The systems of the type mentioned above usually operate only from a relatively low battery voltage (1.2 volts), so that no provisions are made to prevent to overdriving the crystal, since such overdriving is an impossibility with such low power circuits. If, for some reason, the power supply voltage were increased, there is nothing in such systems to prevent overdriving the crystal.
For applications operating 32 KHz crystal oscillators from higher voltage supplies, it typically has been the approach to utilize a voltage regulator to ensure that the voltage supplied to the CMOS crystal oscillator circuit is sufficiently low to prevent crystal overdriving. For computer applications or the like, typically a 5 volt power supply is employed. A voltage divider including an appropriate number of P-N series-connected diodes, Zener diodes or the like is employed to provide the regulated voltage to the circuit. Such voltage regulator circuits, however, require relatively large resistors, in order to limit power consumption and essentially only work with relatively high voltages (of the order of 5 volts or more). For the back-up battery power supply used for the clock/date circuits of microprocessors or personal computers, the back-up battery voltage usually is of 3 volts or less. If a circuit using a conventional voltage regulator is switched over to the power supply of such a low-voltage back-up battery, the available voltage for the system is too low for a conventional voltage divider voltage regulator. Thus, it is necessary to add additional amplification stages, and therefore increased complexity and cost, to achieve the desired results.

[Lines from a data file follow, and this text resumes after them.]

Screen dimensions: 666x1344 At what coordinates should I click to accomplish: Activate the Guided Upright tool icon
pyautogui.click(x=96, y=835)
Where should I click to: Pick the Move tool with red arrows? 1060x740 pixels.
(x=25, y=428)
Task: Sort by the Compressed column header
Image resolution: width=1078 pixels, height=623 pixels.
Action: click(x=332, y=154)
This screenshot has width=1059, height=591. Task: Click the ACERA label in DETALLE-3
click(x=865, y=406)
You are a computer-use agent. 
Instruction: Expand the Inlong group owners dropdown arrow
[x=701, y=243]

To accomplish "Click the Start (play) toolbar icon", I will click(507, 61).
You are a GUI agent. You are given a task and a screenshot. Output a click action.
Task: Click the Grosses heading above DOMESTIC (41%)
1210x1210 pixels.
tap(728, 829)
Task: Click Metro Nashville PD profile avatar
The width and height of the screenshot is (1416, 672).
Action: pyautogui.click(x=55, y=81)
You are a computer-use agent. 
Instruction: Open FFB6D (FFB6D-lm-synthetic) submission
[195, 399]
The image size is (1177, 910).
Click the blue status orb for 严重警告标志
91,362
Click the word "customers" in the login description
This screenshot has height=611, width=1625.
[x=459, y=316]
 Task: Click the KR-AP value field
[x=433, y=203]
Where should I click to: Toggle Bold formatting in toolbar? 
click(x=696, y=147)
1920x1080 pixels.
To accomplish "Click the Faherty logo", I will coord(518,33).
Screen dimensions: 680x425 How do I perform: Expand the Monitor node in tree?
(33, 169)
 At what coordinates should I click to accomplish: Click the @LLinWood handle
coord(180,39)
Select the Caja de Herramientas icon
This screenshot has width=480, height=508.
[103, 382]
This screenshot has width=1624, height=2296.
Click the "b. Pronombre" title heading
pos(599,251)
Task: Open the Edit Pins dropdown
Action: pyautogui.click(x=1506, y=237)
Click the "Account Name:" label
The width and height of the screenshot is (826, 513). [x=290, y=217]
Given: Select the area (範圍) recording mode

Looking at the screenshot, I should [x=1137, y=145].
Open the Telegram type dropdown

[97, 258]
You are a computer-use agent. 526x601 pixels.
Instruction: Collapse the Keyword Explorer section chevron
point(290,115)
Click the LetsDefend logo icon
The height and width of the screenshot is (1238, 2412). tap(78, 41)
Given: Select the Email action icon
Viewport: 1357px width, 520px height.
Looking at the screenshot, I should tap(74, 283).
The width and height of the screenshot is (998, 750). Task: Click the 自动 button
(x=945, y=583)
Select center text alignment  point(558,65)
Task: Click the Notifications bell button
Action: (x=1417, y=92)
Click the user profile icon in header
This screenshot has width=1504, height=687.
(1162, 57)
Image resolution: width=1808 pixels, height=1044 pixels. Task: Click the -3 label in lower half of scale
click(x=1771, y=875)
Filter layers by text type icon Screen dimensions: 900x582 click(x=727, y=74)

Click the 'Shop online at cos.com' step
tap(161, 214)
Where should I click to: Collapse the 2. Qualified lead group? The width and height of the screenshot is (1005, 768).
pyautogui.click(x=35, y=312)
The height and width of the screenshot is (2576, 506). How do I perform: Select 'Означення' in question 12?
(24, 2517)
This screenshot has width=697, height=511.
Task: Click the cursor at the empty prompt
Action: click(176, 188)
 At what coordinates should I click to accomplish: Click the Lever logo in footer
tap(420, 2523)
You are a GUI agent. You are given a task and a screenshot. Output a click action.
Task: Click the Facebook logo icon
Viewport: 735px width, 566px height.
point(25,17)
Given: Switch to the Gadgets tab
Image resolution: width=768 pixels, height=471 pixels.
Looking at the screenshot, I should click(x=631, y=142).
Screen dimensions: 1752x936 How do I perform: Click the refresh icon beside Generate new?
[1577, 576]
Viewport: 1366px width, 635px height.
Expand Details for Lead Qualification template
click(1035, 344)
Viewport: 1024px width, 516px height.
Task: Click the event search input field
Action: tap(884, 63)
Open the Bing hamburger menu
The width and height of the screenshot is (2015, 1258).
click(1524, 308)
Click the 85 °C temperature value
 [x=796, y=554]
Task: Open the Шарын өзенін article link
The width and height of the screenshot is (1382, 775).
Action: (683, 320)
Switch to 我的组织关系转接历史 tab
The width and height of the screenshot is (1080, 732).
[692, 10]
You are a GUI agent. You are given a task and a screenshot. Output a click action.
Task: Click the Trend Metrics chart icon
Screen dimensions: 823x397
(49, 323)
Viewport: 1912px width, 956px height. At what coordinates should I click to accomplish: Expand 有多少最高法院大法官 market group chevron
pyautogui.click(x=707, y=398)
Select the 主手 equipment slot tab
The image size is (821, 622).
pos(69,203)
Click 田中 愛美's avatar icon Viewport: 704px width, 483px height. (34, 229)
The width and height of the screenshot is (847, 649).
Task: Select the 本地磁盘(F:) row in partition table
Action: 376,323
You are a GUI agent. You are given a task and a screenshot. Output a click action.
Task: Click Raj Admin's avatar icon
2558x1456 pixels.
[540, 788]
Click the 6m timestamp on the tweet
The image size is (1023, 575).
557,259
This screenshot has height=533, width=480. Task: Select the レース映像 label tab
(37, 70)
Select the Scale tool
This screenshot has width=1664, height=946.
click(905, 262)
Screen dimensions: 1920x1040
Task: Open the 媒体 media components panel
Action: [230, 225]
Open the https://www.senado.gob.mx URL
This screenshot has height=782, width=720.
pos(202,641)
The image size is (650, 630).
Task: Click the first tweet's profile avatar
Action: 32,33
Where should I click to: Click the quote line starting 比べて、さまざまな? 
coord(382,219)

Another problem which exists with low power CMOS crystal oscillators operated at low frequencies (for example, 32 KHz, is that the start-up time for such oscillators is very slow, because of the limited gain/bandwidth of the amplifier inverter.) This condition is particularly aggravated at low voltages, and it is possible that oscillation start-up may not occur at all when a low power system initially is turned-on or powered up.
It is desirable to provide a low power CMOS crystal oscillator in which the gain/bandwidth of the inverter amplifier is increased during start-up and then is cut back to an optimized operating level to permit operation of the oscillator over a range of power supply voltages without overdriving the crystal.
In addition, it should be noted that prior art circuits which employ a voltage divider from a full 5 volt power supply in a clock/date oscillator circuit for a personal computer typically use between five and ten microamps of current for operation. It also is desirable to provide a circuit which achieves the same clock operation at significantly lower levels of power consumption.